The RSA is a child of revolution, and we should draw inspiration from that. Born in 1754 at the beginning of a transformation in the way we live, work, create value, travel, and socialise that we are still living through, it was formed precisely to channel the energies of that revolution, to encourage the arts, manufactures and commerce in an age of transformative change. It was not a passive bystander but a catalyst for prosperity. While the organisation has deepened the power of fellowship over the centuries, it could be argued that it has drifted from that original catalytic ambition, becoming more a forum for ideas than a driver of change. Klaus Schwab, founder of the World Economic Forum, popularised the idea of four distinct industrial revolutions, first, second, third, and fourth, each separated by a break in technology or energy source. There is something useful in that periodisation, but also something misleading. Steam, electricity, digital computing, and now artificial intelligence are better understood as successive accelerations of a single continuous transformation. We are not entering a new revolution. We are living through the same one, in its latest and perhaps most consequential phase. The RSA was born at the start of that transformation. The question is whether it can return to its original role, not as a witness to change but as a shaper of it.
There is something fitting here, because the technologies now emerging from this latest phase may provide exactly the tools to make that possible. So my question is: could we do things differently? Could we harness them to better connect the 30,000 Fellows, create a network functioning at a higher level than it currently does, and form, as a kind of super organism, a mind of minds? Could AI be the means by which the RSA returns to the heart of the debate?
The Fellowship numbers over 30,000, a reservoir of experience, talent, and creativity unmatched by most institutions. Yet this resource remains largely latent. The paradox is that the more Fellows we have, the more value exists in principle, but the harder it becomes to find and use that value in practice. Density produces richness, but also inaccessibility. Without a new architecture of connection, the Fellowship remains an underused asset while the world's challenges accelerate around it. RSA Connect is my proposed answer to that problem.
What a network is — and what it is not
The RSA Fellowship is extraordinary: experienced, knowledgeable, creative, spanning every field of human endeavour. It is one of the richest concentrations of talent and purpose in the world. And it is not a network.
A network is not a set of things that could be connected to each other. It is a set of things that are connected, with measurable flow between them. The test is not membership or proximity or shared values; it is flow. Can a signal travel from any node to any other node through the system? If yes, it is a network. If not, it is not.
Think of the telephone system. It is not a network simply because telephones exist and people are registered as subscribers. It becomes a network when every subscriber is connected to every other, when any number can call any other number. But even then, connection alone is not enough. The difference between being connected and making a call is information flow. The line exists. The call is the flow. RSA Connect first establishes the lines. Then enables the calls.

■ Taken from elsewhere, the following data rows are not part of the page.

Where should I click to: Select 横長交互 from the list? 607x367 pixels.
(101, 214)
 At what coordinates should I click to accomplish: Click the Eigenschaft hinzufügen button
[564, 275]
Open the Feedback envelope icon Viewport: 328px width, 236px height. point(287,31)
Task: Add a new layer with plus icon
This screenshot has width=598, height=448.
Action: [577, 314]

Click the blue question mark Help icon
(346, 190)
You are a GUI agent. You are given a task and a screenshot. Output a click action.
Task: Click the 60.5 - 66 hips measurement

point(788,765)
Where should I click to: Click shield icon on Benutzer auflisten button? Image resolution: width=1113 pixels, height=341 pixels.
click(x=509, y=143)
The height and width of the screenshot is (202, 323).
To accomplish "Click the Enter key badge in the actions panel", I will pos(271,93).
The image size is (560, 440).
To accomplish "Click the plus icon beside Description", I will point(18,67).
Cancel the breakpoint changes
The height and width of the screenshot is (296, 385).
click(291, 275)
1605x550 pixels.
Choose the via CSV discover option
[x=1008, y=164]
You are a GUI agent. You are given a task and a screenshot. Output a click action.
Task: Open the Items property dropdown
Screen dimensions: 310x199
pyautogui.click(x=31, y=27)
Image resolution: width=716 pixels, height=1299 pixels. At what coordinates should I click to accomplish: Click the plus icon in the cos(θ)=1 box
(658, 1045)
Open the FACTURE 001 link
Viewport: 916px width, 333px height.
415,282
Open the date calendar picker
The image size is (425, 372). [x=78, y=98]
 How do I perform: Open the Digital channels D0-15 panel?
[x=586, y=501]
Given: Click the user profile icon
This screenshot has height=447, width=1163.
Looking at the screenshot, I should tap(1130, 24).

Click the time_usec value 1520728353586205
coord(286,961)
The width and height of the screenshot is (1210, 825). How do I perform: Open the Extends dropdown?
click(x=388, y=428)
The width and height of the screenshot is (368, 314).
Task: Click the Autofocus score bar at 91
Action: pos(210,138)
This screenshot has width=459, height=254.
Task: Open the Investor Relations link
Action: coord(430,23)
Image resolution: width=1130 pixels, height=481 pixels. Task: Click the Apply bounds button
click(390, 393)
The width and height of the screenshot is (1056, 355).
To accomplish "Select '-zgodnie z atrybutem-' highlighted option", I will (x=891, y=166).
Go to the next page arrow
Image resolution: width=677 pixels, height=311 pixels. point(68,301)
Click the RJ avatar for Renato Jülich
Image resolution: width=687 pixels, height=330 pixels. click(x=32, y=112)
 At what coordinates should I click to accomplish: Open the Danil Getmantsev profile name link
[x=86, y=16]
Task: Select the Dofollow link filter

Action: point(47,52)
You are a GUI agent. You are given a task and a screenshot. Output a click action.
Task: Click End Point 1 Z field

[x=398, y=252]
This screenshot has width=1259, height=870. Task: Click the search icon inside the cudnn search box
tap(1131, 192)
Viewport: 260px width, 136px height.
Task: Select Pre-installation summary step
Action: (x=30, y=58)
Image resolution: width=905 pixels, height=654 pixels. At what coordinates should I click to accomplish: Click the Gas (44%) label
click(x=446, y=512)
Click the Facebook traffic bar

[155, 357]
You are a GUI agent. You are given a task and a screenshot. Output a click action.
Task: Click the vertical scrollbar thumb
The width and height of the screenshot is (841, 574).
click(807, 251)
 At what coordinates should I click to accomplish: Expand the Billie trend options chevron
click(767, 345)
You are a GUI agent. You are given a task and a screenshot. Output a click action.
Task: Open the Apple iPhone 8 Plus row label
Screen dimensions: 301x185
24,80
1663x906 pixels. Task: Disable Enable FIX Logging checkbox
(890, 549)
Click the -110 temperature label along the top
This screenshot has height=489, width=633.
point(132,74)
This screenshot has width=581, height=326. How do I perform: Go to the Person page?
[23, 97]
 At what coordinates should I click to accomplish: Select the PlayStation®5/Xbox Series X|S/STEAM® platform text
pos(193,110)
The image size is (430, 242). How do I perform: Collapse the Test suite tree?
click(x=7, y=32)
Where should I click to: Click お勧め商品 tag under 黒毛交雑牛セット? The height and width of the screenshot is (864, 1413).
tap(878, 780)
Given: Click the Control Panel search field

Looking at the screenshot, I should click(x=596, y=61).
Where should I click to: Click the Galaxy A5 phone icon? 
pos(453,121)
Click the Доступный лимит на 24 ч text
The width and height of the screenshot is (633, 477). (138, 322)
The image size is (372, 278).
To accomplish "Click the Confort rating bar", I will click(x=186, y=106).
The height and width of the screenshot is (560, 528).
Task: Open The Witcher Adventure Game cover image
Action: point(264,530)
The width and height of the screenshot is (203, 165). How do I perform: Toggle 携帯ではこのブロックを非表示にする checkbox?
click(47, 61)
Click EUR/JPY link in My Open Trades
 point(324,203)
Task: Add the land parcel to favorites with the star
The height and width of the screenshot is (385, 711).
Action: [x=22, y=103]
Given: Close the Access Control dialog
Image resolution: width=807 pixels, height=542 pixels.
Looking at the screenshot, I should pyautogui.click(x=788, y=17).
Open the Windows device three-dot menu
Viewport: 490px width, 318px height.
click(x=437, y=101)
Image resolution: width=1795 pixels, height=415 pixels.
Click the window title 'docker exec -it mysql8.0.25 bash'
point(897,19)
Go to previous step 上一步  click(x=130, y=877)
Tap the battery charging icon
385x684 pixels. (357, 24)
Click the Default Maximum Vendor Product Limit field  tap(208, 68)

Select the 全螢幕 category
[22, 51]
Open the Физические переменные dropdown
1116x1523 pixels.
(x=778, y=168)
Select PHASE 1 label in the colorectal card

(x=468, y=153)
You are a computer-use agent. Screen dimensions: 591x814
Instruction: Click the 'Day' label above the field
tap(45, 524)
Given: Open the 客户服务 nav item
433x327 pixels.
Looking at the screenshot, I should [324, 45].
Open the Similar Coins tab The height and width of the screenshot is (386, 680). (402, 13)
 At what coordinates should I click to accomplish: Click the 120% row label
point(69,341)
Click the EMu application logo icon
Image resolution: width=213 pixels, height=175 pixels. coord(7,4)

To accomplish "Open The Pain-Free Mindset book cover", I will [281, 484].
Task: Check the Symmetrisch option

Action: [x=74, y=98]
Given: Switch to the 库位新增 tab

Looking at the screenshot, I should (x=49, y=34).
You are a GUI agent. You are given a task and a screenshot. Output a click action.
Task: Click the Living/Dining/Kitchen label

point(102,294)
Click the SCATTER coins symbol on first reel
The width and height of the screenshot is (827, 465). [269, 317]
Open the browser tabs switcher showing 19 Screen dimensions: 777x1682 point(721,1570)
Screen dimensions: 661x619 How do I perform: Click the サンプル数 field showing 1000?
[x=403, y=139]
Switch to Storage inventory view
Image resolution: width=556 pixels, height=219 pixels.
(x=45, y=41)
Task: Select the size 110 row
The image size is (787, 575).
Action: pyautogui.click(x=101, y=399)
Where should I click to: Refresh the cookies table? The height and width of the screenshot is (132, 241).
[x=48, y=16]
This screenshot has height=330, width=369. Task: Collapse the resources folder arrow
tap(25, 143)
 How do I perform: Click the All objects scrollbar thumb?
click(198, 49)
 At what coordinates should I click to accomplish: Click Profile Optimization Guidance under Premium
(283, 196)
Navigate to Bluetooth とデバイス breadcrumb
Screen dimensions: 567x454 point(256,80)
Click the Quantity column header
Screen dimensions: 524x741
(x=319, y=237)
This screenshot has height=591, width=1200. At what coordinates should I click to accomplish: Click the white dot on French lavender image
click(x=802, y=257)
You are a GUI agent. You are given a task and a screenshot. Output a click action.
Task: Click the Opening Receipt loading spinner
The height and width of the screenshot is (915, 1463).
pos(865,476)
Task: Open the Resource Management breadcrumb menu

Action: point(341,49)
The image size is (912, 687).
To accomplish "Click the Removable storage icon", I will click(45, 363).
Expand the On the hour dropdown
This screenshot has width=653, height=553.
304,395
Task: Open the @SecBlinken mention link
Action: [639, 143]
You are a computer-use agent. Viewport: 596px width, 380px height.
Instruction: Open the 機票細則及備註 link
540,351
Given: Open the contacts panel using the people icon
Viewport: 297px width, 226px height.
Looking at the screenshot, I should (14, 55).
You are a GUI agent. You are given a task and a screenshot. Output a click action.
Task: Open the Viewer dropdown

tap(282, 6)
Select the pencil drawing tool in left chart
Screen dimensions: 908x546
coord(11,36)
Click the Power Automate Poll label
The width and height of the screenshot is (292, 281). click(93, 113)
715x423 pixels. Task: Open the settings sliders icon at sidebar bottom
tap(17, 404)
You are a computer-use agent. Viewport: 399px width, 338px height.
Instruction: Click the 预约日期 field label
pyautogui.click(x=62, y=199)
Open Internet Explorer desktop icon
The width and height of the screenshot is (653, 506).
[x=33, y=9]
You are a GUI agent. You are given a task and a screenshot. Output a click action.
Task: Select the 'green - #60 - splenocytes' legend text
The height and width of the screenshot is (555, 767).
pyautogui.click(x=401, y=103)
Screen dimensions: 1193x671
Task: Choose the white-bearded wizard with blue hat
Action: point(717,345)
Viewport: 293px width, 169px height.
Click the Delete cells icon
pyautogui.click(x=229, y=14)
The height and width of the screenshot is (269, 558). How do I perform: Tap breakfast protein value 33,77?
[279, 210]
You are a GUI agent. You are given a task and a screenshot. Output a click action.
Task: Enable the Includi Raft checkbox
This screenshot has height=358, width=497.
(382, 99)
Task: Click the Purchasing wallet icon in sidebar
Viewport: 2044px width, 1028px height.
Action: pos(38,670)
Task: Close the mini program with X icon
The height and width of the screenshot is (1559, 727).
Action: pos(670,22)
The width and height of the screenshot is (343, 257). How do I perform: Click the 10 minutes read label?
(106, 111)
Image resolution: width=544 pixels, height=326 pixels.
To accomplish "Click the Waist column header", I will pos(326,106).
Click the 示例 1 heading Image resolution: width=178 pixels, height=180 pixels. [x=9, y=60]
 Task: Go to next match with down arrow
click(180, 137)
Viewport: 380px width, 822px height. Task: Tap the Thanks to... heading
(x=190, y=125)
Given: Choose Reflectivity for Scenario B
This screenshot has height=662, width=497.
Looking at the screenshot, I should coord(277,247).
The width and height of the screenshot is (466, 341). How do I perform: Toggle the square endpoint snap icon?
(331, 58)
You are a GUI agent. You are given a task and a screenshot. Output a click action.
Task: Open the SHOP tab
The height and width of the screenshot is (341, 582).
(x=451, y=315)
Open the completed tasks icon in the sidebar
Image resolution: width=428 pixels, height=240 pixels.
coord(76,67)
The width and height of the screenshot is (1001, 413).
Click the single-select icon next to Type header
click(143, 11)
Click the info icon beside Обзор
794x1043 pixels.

Within the Fellowship, there are many small-world networks, clusters of Fellows who know each other, collaborate in overlapping fields, share social circles. Flow happens within those clusters and it is real and valuable. But flow between clusters is accidental, governed by proximity and chance rather than relevance and intent. Fellow A in one cluster cannot reliably reach Fellow B in another, even when B is precisely the person A needs. The Fellowship as a whole, as a single network with measurable flow across all its nodes, does not yet exist. RSA Connect proposes to create it for the first time.
[INSERT GRAPHIC 4 — small-world vs full mesh. The toggle shows the difference between the current RSA's isolated clusters and RSA Connect's fully meshed network, with the network test result visible in the stat cards.]
The mathematics of why this is hard
What appears on the surface to be an organisational problem, how to connect people who share values and purpose, turns out on examination to be a mathematical one. The base network condition between any two Fellows is a directed connection: A→B is one connection, B→A is a separate connection. They are counted separately because reaching out and being reached are different acts. In a fully meshed network of N Fellows, the total number of directed connections is N(N−1). For 30,000 Fellows, that is approximately 900 million directed connections.
This number immediately reveals the problem. Metcalfe's Law shows that the value of a network grows quadratically with the number of nodes: each new Fellow creates connections with every existing Fellow, multiplying potential value rapidly. Reed's Law goes further: the number of possible meaningful subgroups within a network grows as 2ᵎ. At 30,000 Fellows, that number exceeds the atoms in the observable universe.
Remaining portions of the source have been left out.